Mit so einer positiven Resonanz haben wir gar nicht gerechnet. Wir sind jetzt im neunten Jahr und hatten bis jetzt knapp 3000 Gäste. Ich hoffe, das bleibt auch noch lange so. Wir versuchen natürlich auch immer durch neue Ideen, wie zum Beispiel einen Mini-Beamer, mit dem wir in der Dunkelheit Bilder an die Wände projizieren, die Führungen noch spannender zu machen.Viele Leute aus Burbach, die mitlaufen, sagen dann auch nach der Tour: Mensch hier war ich ja noch gar nicht. Das Angebot wird positiv angenommen, bis jetzt hat noch keiner gesagt, dass das alles Mist ist.
Die positiven Rückmeldungen bekommen sie doch auch wegen Ihres Gesangs ...
Ich bin zwar kein großer Sänger, aber ich gebe mein Bestes.
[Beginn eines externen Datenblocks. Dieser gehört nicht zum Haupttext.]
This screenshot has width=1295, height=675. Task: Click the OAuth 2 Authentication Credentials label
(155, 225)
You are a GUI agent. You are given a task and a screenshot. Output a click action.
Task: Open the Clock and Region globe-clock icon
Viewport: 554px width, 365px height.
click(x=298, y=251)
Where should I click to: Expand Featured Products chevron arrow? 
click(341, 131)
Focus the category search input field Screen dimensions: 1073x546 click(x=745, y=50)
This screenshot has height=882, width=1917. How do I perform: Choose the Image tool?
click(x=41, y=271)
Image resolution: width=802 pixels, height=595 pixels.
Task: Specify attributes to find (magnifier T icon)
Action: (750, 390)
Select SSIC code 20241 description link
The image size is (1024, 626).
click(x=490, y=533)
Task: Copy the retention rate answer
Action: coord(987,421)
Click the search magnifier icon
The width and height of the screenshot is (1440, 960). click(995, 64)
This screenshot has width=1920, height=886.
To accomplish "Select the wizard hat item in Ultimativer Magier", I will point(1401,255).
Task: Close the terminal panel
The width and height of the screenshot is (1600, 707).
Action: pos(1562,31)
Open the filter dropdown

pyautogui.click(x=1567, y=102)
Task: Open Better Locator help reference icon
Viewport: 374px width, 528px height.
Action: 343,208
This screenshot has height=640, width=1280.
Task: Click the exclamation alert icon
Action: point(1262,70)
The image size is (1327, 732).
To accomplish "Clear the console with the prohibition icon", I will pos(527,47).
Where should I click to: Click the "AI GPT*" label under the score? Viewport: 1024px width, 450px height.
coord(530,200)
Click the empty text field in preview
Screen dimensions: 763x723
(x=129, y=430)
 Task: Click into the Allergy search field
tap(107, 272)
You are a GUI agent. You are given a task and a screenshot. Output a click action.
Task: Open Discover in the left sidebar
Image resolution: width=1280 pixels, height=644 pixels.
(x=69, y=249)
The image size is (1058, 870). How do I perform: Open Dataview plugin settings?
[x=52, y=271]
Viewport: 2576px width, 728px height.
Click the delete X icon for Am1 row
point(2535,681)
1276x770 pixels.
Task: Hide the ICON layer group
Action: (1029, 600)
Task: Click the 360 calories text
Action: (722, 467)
Dabei handelt es sich auch eher um Sprechgesang. Es ist ganz wichtig, dass das Nachtwächterlied vorgetragen wird, dass macht die Sache auch authentisch.
Apropos Authentizität – die Kleidung gehört ja auch zum Nachtwächter.
Ja, die gehört definitiv dazu. Die haben wir aus dem Internet. Da gibt es einen Historienversand. Bei dem Umhang haben wir uns an Stichen und Bildern aus der alten Zeit orientiert. So muss er ausgesehen haben. Der Filz hält jedem Wetter stand. Auch wenn es in Strömen regnet, trage ich bei den Führungen keine Regenjacke. Der Umhang ist dicht und auch der Dreispitz-Hut, die Standardkopfbedeckung der damaligen Leute. Zum Erscheinungsbild gehören auch noch ein Signalhorn und die Hellebarde. Das ist eine Hieb-und Stichwaffe und wir mussten sie sogar registrieren. Die gehörte in der damaligen Zeit zur Standardausrüstung des Fußvolks. In den Kriegen konnte ein Soldat damit einen Reiter vom Pferd ziehen, und durch die hohe Hebewirkung war sie sogar panzerbrechend.